Short exercise — Update this listing by replacing "click coordinates" with "tap positions", keeping everything else the same.

Recorded information —
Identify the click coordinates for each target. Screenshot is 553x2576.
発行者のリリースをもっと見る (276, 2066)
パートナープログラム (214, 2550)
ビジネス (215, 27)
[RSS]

Answer to this exercise —
Identify the tap positions for each target. Screenshot is 553x2576.
発行者のリリースをもっと見る (276, 2066)
パートナープログラム (214, 2550)
ビジネス (215, 27)
[RSS]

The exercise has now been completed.